# Semantic-SAM: Segment and Recognize Anything at Any Granularity
In this work, we introduce **Semantic-SAM**, a universal image segmentation model to enable segment and recognize anything at any desired granularity.
We have trained on the whole **SA-1B** dataset and our model can **reproduce SAM and beyond it**.

:grapes: \[[Read our arXiv Paper](https://arxiv.org/pdf/2307.04767.pdf)\] &nbsp; 

:apple: \[[Try Auto Generation with Controllable Granularity Demo](http://semantic-sam.xyzou.net:6098/)\] &nbsp; :apple: \[[Try Interactive Multi-Granularity Demo](http://semantic-sam.xyzou.net:6080/)\]  &nbsp; 

### :rocket: Features
:fire: **Reproduce SAM**. SAM training is a sub-task of ours. We have released the training code to reproduce SAM training.
  
:fire: **Beyond SAM**. Our newly proposed model offers the following attributes from instance to part level:
* **Granularity Abundance**. Our model can produce all possible segmentation granularities for a user click with high quality, which enables more **controllable** and **user-friendly** interactive segmentation.
* **Semantic Awareness**. We jointly train SA-1B with semantically labeled datasets to learn the semantics at both object-level and part-level.
* **High Quality**. We base on the DETR-based model to implement both generic and interactive segmentation, and validate that SA-1B helps generic and part segmentation. The mask quality of multi-granularity is high.

### :rocket: **News** 
:fire: We release the [training and inference code](https://github.com/UX-Decoder/DINOv) and [demo link](http://semantic-sam.xyzou.net:6099/) of [DINOv](https://arxiv.org/pdf/2311.13601.pdf), which can handle in-context **visual prompts** for open-set and referring detection & segmentation. Check it out!

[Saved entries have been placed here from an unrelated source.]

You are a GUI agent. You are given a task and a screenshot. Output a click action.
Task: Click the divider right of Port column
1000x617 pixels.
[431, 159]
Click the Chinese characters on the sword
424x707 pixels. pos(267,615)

:fire: We release the **demo code for controllable mask auto-generation with different granularity prompts!**
![levels_dog2](https://github.com/UX-Decoder/Semantic-SAM/assets/34880758/2089bd4a-fd9b-4b09-a615-6b373fe38f91)

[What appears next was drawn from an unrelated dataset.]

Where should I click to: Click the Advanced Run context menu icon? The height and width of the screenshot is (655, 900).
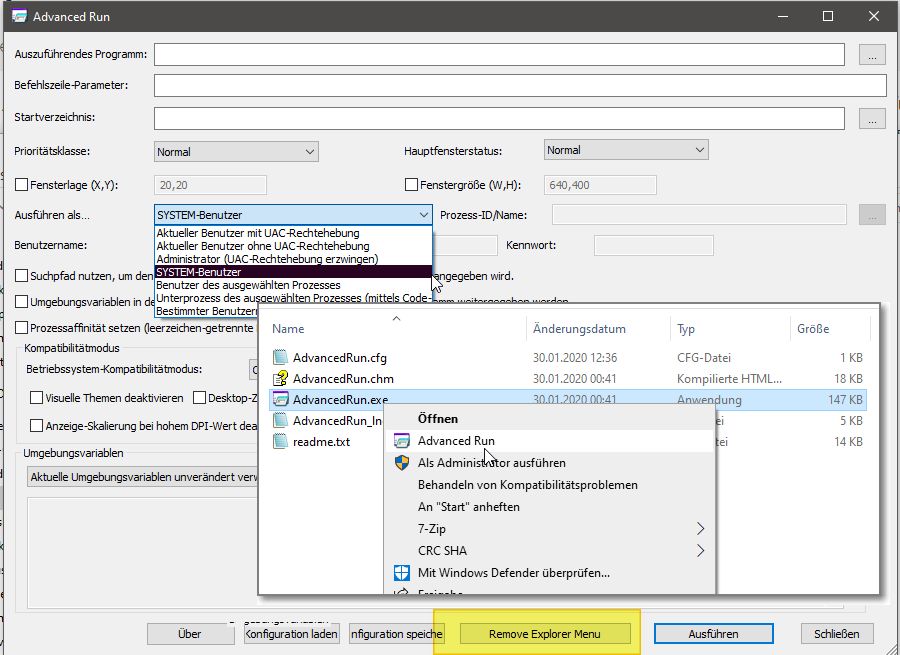pyautogui.click(x=402, y=441)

Segment everything for one image. We output **controllable granularity** masks from **semantic, instance to part level** when using different granularity prompts.

:fire: We release the **demo code for mask auto-generation!**
![tank_auto](https://github.com/UX-Decoder/Semantic-SAM/assets/34880758/ad634168-ea25-451f-960b-918803305073)

Segment everything for one image. We output more masks with more granularity.

:fire: We release the **demo code for interactive segmentation!**
![character](https://github.com/UX-Decoder/Semantic-SAM/assets/34880758/10554e8c-e7cf-463b-875e-0792e629315e)
One click to output up to 6 granularity masks. Try it in our demo!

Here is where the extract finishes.